Dr Siok Tey graduated from the University of Queensland in 1996 and completed her training in clinical and laboratory haematology in Brisbane in 2005. Her interest in tumour immunotherapy led to a two-year research fellowship at the Center for Cell and Gene Therapy at Baylor College of Medicine in Houston, USA. She returned to Brisbane in 2007 and undertook a PhD in cytomegalovirus immunology at QIMR Berghofer. This was followed by a post-doctoral fellowship supported by an NHMRC Early Career Fellowship. She was appointed Team Head and Senior Research Fellow at QIMR Berghofer in 2017. Siok maintains active clinical practice as a senior staff specialist in clinical haematology and bone marrow transplantation at the Royal Brisbane & Women’s Hospital.
Current QIMR Berghofer appointment
- Senior research fellow (SRF-A)
Other current appointments
- Senior staff specialist, Department of Haematology and Bone Marrow Transplantation, Royal Brisbane and Women’s Hospital
- Honorary Senior Lecturer , Faculty of Medicine, University of Queensland
- Research fellow, Center for Cell and Gene Therapy, Baylor College of Medicine, Houston, Texas, USA
Current Area of Research
The Translational Cancer Immunotherapy Laboratory studies the interaction between the immune response and tumour control, with a particular emphasis on translating our ever-expanding basic science knowledge into clinically applicable therapeutic platforms. It has particular interest and expertise in bone marrow transplantation and cell and gene therapy, and is currently one of only a few centres in Australia that are conducting investigator-driven clinical trials using gene-modified T cells. In addition to developing new approaches to target cancer cells, the laboratory is also developing a method to expand donor-derived regulatory T cells to treat graft-versus-host disease, which is a common and life-threatening immune-driven complication of bone marrow transplantation. Using state-of-the-art technology, including gene-marking and single cell transcriptomics, immune reconstitution following bone marrow transplantation can be understood. Basic science research is focussed on the impact of cytomegalovirus reactivation on graft-versus-leukaemia effect. Cytomegalovirus is a common virus that is typically acquired during childhood; it has a marked influence on the immune landscape and, interestingly, has been associated with improved graft-versus-leukaemia effect following bone marrow transplantation. Our laboratory has developed a murine model of cytomegalovirus reactivation to investigate the mechanistic underpinnings of this observation, which may lead to new ways to enhance anti-leukaemic immunity.

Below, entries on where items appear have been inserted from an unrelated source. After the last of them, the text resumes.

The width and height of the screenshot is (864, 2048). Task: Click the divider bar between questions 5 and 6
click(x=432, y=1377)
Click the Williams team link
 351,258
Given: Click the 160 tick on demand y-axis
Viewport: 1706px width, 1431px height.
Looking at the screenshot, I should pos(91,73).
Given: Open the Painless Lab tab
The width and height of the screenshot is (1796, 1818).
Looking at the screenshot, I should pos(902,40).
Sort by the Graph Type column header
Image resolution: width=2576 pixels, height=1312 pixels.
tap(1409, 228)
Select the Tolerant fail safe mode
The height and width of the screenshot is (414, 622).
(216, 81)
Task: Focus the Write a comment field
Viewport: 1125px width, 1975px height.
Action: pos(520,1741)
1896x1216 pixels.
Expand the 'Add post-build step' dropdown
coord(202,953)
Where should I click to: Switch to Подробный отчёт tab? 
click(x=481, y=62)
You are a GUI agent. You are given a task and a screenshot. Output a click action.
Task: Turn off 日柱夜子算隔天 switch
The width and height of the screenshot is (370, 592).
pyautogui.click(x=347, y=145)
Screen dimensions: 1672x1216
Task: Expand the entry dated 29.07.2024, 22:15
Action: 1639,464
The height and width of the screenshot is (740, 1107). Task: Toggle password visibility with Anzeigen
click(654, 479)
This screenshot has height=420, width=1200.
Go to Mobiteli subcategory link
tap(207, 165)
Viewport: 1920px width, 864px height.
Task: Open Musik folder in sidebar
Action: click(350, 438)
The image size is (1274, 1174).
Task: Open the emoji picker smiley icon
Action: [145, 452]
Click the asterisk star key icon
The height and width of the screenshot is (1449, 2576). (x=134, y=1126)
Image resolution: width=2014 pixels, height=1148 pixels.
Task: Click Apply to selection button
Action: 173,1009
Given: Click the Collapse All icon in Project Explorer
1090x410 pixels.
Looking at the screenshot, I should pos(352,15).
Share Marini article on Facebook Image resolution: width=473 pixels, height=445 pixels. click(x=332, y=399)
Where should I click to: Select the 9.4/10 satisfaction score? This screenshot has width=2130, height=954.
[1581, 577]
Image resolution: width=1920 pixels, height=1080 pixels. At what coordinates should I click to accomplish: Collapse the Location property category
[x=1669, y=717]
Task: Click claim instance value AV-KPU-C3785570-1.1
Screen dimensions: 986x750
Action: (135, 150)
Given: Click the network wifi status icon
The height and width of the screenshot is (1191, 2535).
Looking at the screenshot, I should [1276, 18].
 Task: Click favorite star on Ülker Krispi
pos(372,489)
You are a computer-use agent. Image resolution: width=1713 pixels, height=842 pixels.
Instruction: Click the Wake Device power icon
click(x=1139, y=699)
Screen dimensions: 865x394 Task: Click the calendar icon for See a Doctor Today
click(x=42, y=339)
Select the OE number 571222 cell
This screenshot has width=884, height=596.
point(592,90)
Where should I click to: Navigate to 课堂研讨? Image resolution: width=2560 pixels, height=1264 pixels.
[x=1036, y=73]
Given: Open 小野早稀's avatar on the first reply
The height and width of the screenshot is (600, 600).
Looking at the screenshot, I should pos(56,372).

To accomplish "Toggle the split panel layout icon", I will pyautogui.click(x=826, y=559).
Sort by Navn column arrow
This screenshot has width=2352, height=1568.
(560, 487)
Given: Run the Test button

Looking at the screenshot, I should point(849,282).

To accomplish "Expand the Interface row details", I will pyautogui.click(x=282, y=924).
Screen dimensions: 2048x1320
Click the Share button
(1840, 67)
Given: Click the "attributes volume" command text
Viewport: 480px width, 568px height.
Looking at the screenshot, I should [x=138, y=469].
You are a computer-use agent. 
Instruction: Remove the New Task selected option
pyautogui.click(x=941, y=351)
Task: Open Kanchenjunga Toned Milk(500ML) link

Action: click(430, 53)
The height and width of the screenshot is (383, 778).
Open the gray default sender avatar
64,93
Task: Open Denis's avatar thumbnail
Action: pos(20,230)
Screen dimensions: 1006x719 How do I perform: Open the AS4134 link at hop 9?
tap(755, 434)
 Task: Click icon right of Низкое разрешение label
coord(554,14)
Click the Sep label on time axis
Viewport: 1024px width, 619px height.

- Developed a clinically applicable method to insert a safety switch, inducible caspase 9 (iCasp9), into donor T cells, and initiated the first clinical study in Australia to use this technology to improve the safety of bone marrow transplantation in leukaemia patients. This project established QIMR Berghofer as a site for manufacturing iCasp9-gene-modified T cells in-house for investigator-driven studies.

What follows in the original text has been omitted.